I’ve found myself ‘hating’ the smallest, most inconsequential things, as if I’m looking for an accumulation of little things that will somehow add up to a life that is not what I want it to be.
All this when my life is really pretty good. You see what I mean about a bad habit! What is wrong with me?
In past years I had a ‘genuine’ focus for the anger and fear that comes out like venom in the word ‘hate’. Now it seems it lurks in my bloodstream like a virus, ready for me to spit it out in a snake hiss at the slightest provocation.
I felt totally justified in ‘hating’ infertility – in loathing its unfairness, the intrusiveness of IVF, the agony of waiting for results, the heartache of negatives, the dull throb of ongoing failure. Perhaps I was a little justified in hating the intrusiveness of the adoption system too – that horrible feeling of being judged, the uncertainty of it all.
I was never justified in hating myself, but I managed to do that pretty well at times.
And now it seems, as much as I hate to admit it, it’s become a habit.
I think of HATE as an emotion that gives expression to fear, that gives anger an outlet. Fear can be just a general uneasy feeling in the pit of the stomach, while anger can eat you up inside unless released (or healed). HATE allows us to direct fear and anger towards something or somebody (often ourselves). It allows us to give fear form, even if it’s not ever pretty.

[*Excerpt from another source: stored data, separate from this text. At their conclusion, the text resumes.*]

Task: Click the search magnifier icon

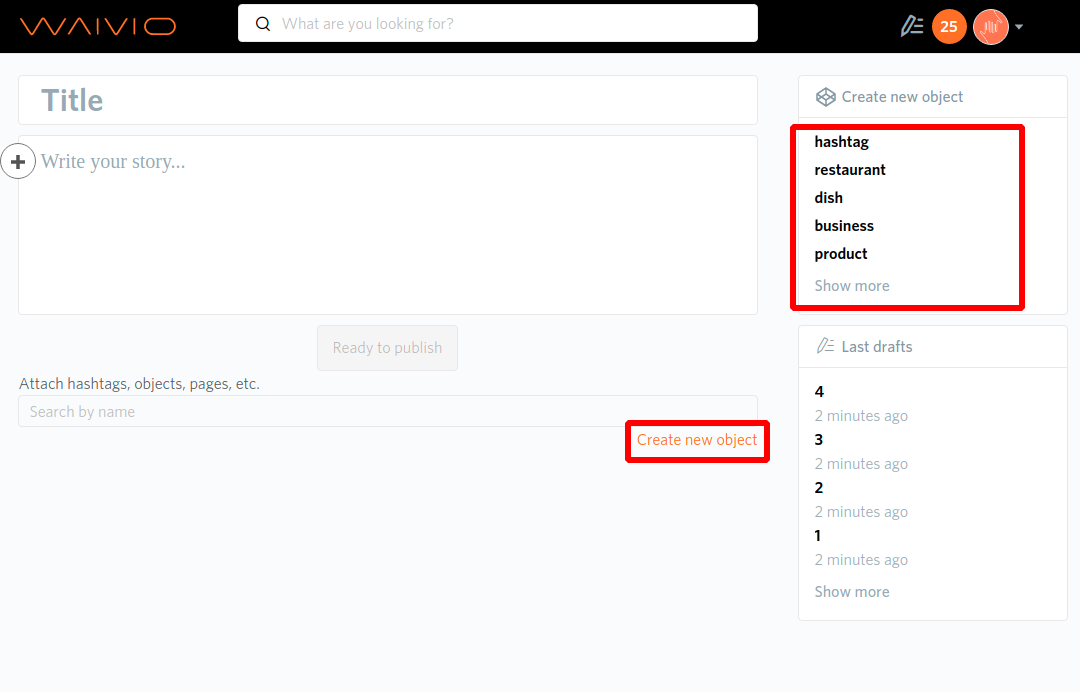Action: 264,24
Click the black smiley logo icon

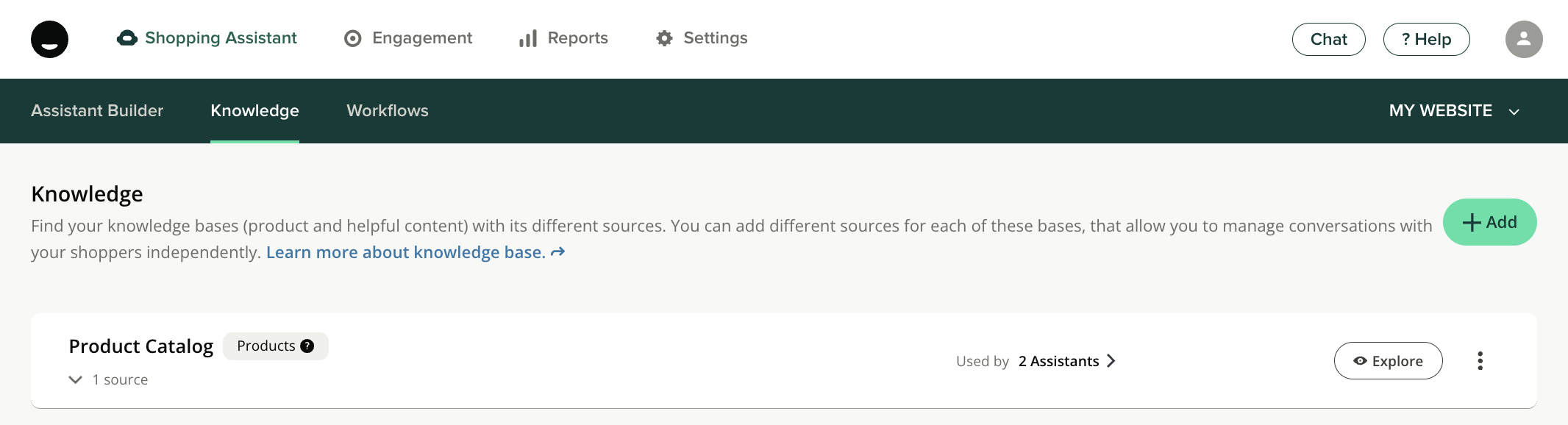(x=49, y=39)
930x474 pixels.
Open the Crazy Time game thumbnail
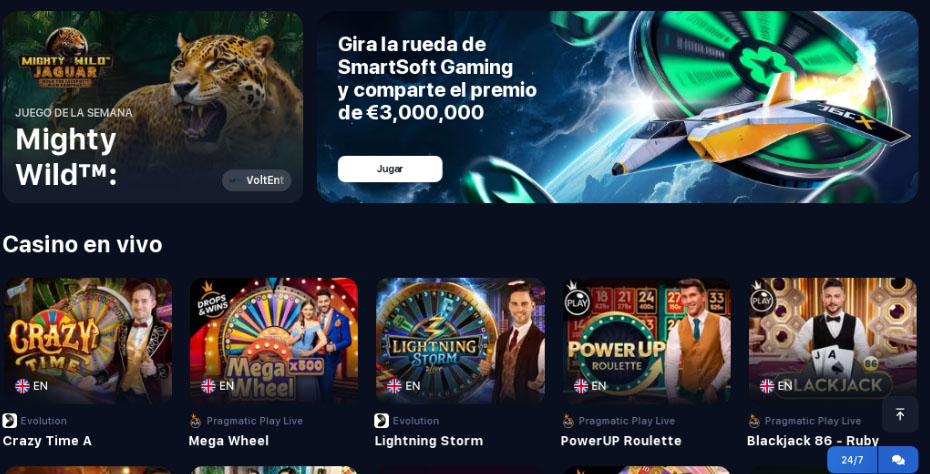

But it still doesn’t ever serve any useful purpose. Intellectually, spiritually I know that, and so I ____ the way I still find myself feeling it.
I must say that I do tend to reserve my hatred for inanimate objects, annoying circumstances, and (unfortunately) myself, although I’ve even caught myself thinking in moments of blinding anger that my intense dislike for my children’s behaviour could morph, in that instant, into something more. And I stop it.
So what is the antidote for such a nasty habit? Love of course, along with forgiveness.
I want to banish that despicable word from my mind, my memory and of course the world (maybe a little harder).
That word, that shall henceforth remain unmentionable, will be gone, never to return along with all trace of abhorrence and any self-loathing that lingers.
In its place I’ll always try for LOVE and understanding, and if not then plain old LIKE and forgiveness, and if worse comes to worst I’ll allow myself just a little bit of disdain and the odd four letter word, followed by that sometimes hardest of words – SORRY.
Oh and I’m working on getting rid of regret, guilt, and shame – the usual bad guys lurking in my past – and fear, worry and judgement, standing like spectres over my future.
Gone guys – out of here all of you. Ghostbusting!
To err is human, to forgive, divine – ALEXANDER POPE.
Will you join me in banishing the baddies?